Beginning with the line below that contains "呼吸器科 (148, 2342)" and ending with the line that contains "Deny all cookies (92, 698)", copy every line exactly. Copy nothing else.

──────── Exercise materials

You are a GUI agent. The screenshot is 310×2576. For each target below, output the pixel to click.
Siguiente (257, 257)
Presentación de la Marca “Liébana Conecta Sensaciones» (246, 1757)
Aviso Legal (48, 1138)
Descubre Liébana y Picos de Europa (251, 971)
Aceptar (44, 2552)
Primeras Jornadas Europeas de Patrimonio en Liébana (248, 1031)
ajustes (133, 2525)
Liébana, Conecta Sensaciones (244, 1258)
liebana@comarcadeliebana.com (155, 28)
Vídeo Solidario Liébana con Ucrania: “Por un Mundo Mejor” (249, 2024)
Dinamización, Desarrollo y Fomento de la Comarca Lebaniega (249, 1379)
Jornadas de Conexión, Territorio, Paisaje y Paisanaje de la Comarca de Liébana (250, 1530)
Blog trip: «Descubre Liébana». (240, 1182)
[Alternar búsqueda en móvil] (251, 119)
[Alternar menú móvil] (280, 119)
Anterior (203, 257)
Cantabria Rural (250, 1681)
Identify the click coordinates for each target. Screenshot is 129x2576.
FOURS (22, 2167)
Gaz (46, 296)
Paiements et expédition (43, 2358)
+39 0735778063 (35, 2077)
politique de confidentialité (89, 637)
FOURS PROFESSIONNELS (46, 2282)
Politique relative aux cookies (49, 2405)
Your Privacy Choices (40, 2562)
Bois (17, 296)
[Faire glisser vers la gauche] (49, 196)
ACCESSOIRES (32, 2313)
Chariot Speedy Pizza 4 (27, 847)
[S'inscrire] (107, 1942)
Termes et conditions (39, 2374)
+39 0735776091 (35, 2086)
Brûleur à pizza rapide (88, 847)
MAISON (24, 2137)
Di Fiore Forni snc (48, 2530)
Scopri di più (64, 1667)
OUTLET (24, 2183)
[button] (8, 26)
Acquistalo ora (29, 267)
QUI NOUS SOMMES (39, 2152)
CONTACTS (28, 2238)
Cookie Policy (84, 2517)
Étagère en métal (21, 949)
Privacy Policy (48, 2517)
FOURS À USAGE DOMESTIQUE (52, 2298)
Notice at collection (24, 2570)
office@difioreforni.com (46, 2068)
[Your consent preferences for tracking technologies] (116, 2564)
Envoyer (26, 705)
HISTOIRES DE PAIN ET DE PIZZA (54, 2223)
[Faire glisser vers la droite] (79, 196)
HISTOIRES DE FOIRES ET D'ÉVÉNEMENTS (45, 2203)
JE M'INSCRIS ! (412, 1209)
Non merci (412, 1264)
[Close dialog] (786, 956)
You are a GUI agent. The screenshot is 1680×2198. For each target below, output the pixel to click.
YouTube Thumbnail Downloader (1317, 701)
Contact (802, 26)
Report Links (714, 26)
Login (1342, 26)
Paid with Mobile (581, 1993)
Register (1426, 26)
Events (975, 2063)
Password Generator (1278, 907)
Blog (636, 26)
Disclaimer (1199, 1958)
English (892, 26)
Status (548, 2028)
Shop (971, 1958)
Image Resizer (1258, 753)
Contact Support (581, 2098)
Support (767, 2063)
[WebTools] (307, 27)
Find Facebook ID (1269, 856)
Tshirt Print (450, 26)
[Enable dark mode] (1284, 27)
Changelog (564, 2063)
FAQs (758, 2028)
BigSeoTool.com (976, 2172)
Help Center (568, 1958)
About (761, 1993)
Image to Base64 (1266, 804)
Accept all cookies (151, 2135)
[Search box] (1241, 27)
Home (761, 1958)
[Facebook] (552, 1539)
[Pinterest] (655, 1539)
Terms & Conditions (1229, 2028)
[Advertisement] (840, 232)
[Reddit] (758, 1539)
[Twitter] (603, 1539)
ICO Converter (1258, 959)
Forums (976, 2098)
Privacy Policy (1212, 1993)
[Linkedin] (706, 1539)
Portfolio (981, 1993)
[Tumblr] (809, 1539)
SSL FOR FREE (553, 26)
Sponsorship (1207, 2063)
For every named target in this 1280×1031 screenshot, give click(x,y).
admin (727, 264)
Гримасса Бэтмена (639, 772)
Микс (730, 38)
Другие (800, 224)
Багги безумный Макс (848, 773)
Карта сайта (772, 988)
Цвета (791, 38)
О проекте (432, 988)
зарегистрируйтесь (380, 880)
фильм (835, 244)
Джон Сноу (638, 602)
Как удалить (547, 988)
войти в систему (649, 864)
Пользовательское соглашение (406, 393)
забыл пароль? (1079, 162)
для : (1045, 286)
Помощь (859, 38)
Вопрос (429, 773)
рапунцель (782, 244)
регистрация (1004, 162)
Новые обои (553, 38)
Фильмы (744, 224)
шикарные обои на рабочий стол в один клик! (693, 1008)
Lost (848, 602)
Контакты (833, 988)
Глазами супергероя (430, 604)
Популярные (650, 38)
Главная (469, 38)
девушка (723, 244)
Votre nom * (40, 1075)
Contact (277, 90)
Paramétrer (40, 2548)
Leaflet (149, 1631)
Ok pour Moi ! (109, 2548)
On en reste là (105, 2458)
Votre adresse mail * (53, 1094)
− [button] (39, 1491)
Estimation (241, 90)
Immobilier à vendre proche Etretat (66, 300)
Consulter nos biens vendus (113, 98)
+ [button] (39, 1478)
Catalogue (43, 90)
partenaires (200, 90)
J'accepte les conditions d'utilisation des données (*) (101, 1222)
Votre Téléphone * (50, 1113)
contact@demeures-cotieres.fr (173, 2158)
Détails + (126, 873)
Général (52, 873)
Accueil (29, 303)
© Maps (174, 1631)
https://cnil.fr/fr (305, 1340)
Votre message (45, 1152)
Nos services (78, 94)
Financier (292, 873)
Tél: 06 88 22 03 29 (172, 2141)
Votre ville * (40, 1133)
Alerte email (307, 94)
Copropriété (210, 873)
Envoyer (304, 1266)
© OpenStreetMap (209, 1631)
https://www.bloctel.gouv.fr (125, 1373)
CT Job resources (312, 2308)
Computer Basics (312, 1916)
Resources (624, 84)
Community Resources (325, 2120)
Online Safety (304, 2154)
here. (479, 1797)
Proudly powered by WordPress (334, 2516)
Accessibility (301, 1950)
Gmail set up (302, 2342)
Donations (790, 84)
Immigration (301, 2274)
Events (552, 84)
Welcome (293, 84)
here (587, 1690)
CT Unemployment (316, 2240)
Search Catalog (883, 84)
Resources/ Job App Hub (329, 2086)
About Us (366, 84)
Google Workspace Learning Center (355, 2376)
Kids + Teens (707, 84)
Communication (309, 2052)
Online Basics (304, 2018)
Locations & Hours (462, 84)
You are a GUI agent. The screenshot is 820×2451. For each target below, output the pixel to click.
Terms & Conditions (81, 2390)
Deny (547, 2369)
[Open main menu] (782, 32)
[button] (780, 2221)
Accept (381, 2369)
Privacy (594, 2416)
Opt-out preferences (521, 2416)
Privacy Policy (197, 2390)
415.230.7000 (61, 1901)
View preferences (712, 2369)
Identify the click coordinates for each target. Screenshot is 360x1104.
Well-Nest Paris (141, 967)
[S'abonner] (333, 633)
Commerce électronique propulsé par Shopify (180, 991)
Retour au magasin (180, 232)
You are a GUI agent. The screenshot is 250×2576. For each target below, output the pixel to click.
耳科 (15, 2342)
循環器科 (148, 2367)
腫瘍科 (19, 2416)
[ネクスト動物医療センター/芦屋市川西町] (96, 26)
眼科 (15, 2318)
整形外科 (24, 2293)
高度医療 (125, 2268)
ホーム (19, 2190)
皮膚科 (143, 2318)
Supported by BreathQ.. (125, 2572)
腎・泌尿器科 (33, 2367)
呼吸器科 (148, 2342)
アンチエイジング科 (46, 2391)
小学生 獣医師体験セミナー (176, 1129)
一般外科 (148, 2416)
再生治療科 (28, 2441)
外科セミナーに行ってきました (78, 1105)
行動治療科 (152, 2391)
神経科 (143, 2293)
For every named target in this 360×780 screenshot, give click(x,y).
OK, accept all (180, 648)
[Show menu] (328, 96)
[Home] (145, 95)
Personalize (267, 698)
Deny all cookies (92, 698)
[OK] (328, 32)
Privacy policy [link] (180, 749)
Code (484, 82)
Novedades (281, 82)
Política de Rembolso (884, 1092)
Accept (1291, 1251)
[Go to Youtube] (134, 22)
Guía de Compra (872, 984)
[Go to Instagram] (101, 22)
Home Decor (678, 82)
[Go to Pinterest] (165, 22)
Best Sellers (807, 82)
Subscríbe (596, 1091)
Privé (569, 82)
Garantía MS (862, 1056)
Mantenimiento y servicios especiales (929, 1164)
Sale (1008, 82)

────────────────

Completed task —
呼吸器科 (148, 2342)
アンチエイジング科 (46, 2391)
小学生 獣医師体験セミナー (176, 1129)
一般外科 (148, 2416)
再生治療科 (28, 2441)
外科セミナーに行ってきました (78, 1105)
行動治療科 (152, 2391)
神経科 (143, 2293)
For every named target in this 360×780 screenshot, give click(x,y).
OK, accept all (180, 648)
[Show menu] (328, 96)
[Home] (145, 95)
Personalize (267, 698)
Deny all cookies (92, 698)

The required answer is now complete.